Mas, nesse dia, preferi ficar quieta ouvindo aquele bate-papo informal e não interferir. Percebi que as duas madames queriam provocar algum negro ali presente, ou alguma pessoa LGBT, também presente no local, para elas pudessem destilar todo ódio bastante venenoso que carregavam. Pelo tom de voz alto que usavam, era nítido que queriam plateia, mas tiveram seus planos frustrados, porque ninguém, além da jovem, deu-lhes atenção. Vi essa atitude como forma de um protesto, pois silêncio também é uma mensagem e se faz necessários em determinados momentos. Se elas pretendiam iniciar uma discussão e protestarem pelo direito delas poderem continuarem sendo racistas, homofóbicas, machistas e não serem incomodadas, ninguém deu essa moral a elas, e eu também não. Preferir fazer com que elas engolissem minha presença ali, sem poder fazer nada, pois estava no meu direito também de ocupar um espaço público.

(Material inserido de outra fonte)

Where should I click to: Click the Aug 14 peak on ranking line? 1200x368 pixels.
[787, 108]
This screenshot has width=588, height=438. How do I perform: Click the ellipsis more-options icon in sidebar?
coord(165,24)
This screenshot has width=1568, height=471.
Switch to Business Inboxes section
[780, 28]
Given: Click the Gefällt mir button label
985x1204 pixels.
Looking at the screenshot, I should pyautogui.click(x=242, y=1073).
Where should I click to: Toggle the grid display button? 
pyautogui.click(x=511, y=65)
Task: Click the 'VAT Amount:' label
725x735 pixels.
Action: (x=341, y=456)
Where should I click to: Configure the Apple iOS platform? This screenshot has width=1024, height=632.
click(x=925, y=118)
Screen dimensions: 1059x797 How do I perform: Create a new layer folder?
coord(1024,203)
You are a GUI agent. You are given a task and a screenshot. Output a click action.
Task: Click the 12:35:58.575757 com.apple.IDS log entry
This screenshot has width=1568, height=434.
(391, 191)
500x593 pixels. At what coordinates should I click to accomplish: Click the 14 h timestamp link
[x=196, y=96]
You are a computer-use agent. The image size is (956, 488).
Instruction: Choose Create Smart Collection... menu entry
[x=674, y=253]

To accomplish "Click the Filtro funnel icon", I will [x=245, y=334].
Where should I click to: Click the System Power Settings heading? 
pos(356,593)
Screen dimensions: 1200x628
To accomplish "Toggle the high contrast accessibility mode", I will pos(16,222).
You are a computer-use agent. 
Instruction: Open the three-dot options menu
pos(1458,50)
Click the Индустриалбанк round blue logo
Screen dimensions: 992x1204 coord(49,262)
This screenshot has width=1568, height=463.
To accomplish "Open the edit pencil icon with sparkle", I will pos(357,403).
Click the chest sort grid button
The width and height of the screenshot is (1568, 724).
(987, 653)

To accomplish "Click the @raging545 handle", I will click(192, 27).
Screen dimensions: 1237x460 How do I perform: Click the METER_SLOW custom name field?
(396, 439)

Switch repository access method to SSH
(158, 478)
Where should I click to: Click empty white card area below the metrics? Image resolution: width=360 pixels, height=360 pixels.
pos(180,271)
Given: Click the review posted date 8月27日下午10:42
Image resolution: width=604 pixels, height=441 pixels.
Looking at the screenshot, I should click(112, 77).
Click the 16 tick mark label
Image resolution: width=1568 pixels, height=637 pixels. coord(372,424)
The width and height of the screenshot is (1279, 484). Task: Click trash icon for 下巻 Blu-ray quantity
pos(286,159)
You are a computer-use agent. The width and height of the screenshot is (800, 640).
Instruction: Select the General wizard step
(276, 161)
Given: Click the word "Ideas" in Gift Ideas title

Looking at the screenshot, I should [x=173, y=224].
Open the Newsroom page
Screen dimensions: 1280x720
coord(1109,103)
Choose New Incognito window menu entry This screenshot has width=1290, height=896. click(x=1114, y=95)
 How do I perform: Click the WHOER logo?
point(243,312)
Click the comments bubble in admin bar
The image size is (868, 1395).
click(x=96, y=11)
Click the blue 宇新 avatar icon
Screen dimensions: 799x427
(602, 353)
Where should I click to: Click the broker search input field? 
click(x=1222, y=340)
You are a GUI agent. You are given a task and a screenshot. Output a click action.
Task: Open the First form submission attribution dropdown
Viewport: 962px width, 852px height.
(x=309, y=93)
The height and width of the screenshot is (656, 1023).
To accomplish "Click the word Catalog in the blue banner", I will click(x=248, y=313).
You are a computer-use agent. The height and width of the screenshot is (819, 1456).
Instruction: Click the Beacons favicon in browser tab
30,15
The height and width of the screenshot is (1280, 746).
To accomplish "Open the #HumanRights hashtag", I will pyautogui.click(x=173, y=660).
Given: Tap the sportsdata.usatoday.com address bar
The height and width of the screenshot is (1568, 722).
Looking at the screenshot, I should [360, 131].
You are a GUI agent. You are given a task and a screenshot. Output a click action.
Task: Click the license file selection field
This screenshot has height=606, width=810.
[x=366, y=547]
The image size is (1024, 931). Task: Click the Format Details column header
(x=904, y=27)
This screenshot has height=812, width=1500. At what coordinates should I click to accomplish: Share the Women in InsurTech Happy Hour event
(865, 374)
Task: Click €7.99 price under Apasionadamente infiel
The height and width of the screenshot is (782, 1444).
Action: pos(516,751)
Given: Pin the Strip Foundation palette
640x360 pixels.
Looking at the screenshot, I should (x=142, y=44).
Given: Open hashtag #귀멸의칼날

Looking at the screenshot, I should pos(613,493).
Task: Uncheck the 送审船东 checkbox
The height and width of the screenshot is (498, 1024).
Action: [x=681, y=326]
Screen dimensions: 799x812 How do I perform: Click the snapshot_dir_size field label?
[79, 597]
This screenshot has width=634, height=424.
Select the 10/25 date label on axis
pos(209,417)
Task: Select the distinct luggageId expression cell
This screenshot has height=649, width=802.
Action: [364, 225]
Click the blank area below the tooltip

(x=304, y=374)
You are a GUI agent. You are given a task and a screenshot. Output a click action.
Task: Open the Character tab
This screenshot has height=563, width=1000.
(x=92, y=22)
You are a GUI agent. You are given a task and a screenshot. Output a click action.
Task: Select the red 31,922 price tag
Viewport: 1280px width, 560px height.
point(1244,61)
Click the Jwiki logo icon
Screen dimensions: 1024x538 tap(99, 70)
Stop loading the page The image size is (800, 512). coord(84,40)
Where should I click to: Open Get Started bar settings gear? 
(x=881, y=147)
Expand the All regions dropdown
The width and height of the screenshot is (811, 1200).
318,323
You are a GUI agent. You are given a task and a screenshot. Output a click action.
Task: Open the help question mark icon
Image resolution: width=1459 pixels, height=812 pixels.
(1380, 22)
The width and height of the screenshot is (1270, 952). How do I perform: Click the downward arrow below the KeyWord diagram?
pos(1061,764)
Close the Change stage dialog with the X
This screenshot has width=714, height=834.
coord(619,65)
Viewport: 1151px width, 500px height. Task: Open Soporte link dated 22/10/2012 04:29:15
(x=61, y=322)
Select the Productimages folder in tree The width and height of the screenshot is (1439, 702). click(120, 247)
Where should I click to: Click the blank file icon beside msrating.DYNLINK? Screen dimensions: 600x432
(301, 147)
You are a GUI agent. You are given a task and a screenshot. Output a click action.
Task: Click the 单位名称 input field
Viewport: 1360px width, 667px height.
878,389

Deixei bem claro que estava prestando atenção na conversa e não iria me manifestar. Não iria entrar naquele jogo sujo, nojento, para duas dondocas poderem aparecer às minhas custas. Não que eu sempre fique calada diante de atitudes preconceituosas, mas naquele momento foi minha melhor forma de me posicionar, não iria valer apena, estragar meu dia, que iniciou tranquilo. Em determinados momentos o silêncio grita alto! E o silêncio das pessoas negras, dos LGBTs, das mulheres, naquele espaço gritou bem alto, pois as duas madames brancas, preferiram mudar de assunto e falar sobre futilidades, porque de assuntos fúteis elas entendem bem. Entendem por serem também pessoas fúteis e, talvez, inúteis. No rosto delas, a expressão de frustração por nenhuma pessoa pertencente às chamadas minorias ter discutido com elas, apenas a jovenzinha branca tentava sem sucesso mudar o pensamento atrasadíssimo delas.
E o Facebook, dias depois, me trouxe mais uma lembrança de mais um protesto que fiz contra o racismo e o preconceito. E não sei se foi o amadurecimento ou se foi o mundo que fez com que eu me tornasse uma pessoa chata. E muito chata!